All the lines below need to be transcribed exactly. Pictures get left out.

■ Source data:
- - -

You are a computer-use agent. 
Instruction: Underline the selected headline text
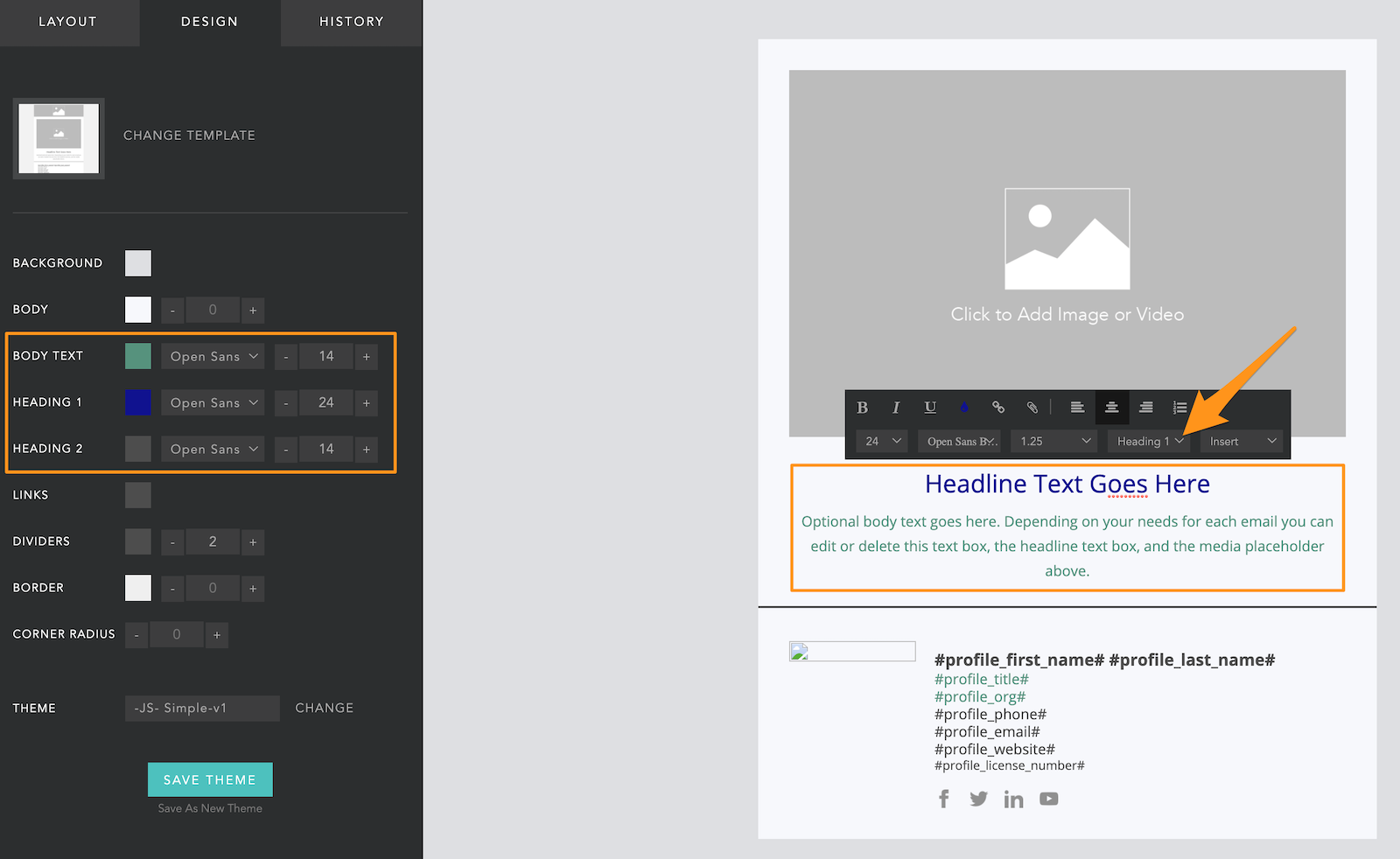[x=930, y=408]
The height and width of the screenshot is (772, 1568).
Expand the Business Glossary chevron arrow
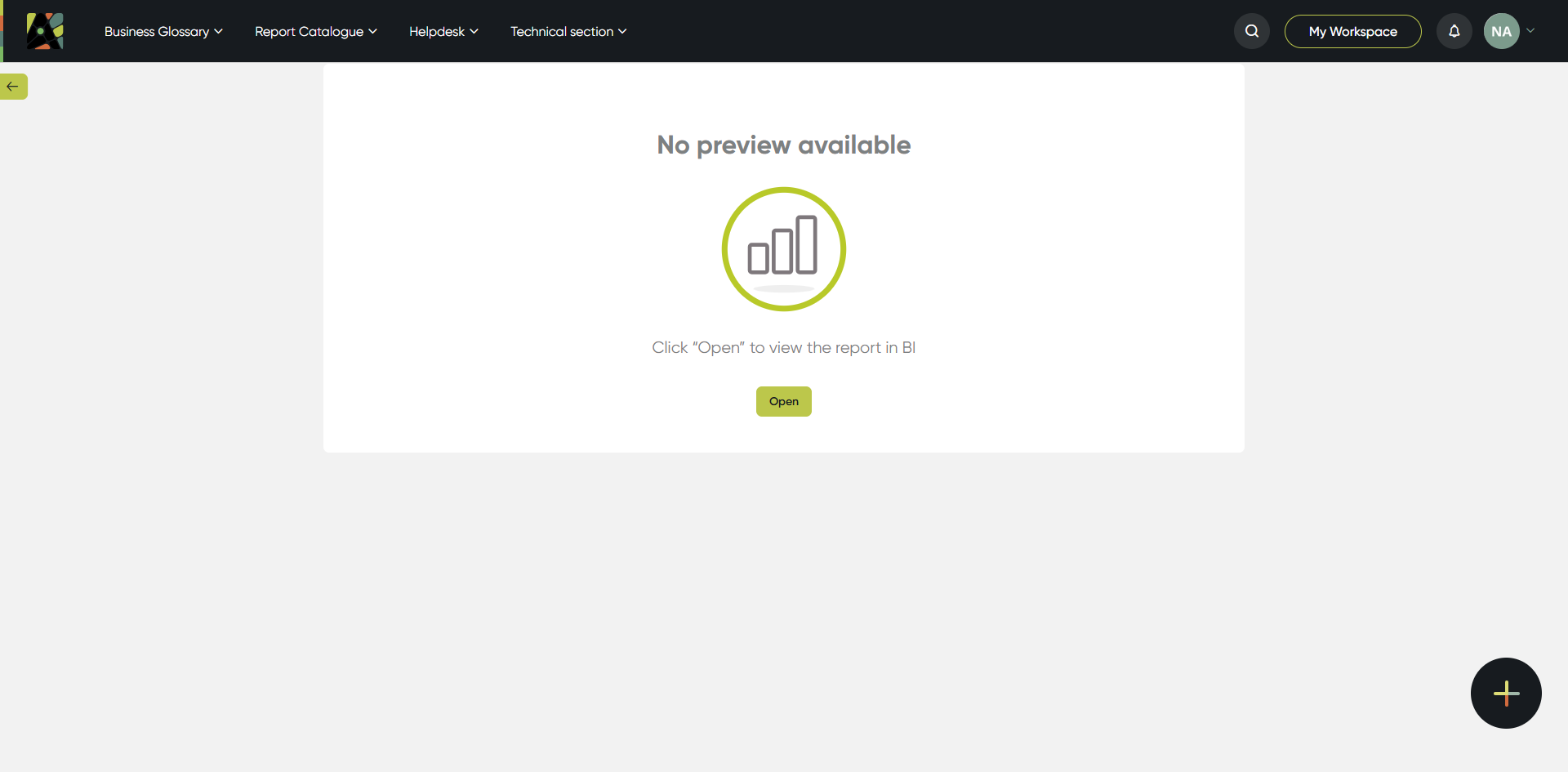click(218, 32)
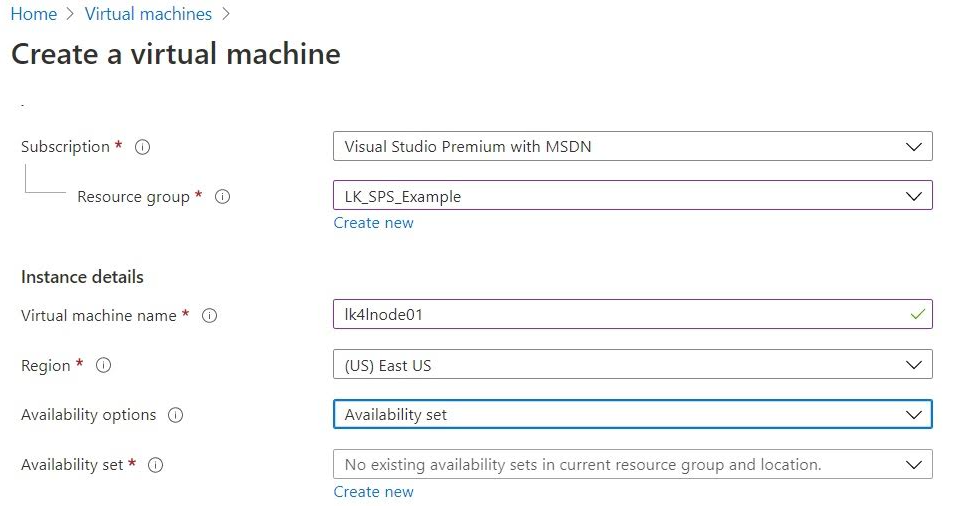Show info tooltip for Virtual machine name

point(209,316)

- - -

■ Task response:
You are a computer-use agent. 
Instruction: Underline the selected headline text
[x=930, y=408]
The height and width of the screenshot is (772, 1568).
Expand the Business Glossary chevron arrow
click(218, 32)
Show info tooltip for Virtual machine name

point(209,316)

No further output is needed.